Mancinia lança une attaque très puissante. La jeune femme retrouva son intégrité, mais pas sa force. Ses jambes avaient du mal à la supporter, et elle dut s'agenouiller lorsque son membre droit vacilla. Des perles de sueur commencèrent à goutter depuis la base de ses cheveux, s'étalant indélicatement sur son front. Une tornade ce forma alors, elle puisait dans les forces de Mancinia, agrandissant les blessures qu'elle avait déjà, mais cela porta ses fruits.
- Elle est vraiment impressionnante, dit Arya en se relevant. Mais qui lui est - il arriver ?
- Son dragon et lui ont fusionner, déclara Kristen. C'est un Apôtre. Il faisait quoi ?

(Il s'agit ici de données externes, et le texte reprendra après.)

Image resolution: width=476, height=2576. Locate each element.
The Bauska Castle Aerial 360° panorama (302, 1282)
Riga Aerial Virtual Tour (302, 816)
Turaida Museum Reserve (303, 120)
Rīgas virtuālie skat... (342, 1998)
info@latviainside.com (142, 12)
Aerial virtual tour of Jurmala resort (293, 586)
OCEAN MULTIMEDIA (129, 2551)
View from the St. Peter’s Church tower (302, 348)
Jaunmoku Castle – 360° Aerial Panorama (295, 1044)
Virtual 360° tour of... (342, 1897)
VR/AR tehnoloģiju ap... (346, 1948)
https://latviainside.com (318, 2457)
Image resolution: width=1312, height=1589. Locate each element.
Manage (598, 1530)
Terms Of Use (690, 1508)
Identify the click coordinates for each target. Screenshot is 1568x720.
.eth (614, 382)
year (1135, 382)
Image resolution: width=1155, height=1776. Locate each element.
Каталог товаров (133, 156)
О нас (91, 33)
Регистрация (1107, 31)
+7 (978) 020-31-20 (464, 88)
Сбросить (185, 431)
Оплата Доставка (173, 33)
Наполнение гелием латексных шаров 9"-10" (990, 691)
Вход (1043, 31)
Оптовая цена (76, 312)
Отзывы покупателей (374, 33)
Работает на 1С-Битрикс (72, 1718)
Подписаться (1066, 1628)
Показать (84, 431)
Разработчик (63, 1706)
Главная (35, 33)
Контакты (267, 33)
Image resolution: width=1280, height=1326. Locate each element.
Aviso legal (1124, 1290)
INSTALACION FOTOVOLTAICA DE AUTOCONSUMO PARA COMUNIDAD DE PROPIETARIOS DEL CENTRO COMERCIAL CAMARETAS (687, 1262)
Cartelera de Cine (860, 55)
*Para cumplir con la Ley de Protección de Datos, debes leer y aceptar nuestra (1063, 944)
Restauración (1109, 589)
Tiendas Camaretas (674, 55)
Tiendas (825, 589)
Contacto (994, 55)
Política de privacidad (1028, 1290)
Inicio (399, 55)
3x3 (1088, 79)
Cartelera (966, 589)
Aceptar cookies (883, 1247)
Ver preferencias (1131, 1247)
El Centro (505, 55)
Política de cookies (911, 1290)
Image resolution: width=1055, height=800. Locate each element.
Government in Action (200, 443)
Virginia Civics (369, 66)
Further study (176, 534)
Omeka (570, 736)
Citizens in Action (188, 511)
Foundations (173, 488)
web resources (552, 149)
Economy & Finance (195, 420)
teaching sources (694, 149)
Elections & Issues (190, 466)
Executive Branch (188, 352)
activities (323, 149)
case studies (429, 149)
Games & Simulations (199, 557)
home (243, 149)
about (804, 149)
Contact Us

- Ils nous aidaient et instruisait Eragon.
- Hein ?
La blessure interne de Mancinia l'affaiblissait de plus en plus et sa vue devint trouble. L'épuisement la prenait peu à peu, mais elle s'empêchait, elle s'interdisait de baisser les bras, de s'écrouler au sol pour sombrer dans l'inconscience. Elle ne pouvait pas, elle n'avait pas le droit. Mais faible comme elle était, elle pourrait à peine se battre, mais si elle devait mourir. Le vent s'accentua et le Dragon eut du mal à résister, ni ses ailes qui ne pouvait se déployer, ni sa queue et encore moins sa tête pouvait bouger, ses défenses s'affaiblissait.
- Allez - y !
- Sceau de Feu !
- Mugen !
- Argh ! *Il s'agit de Guts*
L'impact le trancha complètement en deux, ne laissant derrière lui qu'un vieillard moribond. C'est à ce moment là qu'un éclair aveuglant parcourut Ellesméra. Mancinia se pencha en avant, les yeux fermés et bras tendus, quand une jeune fille lui tomba subitement dans les bras, violemment tombée du ciel. Elle dormait. Mais pas le temps de se poser des questions, un cri inhumain retentit dans le camp quand une jeune elfe de cent ans à peine se fit embrocher sur une épée appartenant à Eragon, ses yeux semblaient possédés et un sourire carnassier était sur son visage. Puis il s'évapora dans la nature.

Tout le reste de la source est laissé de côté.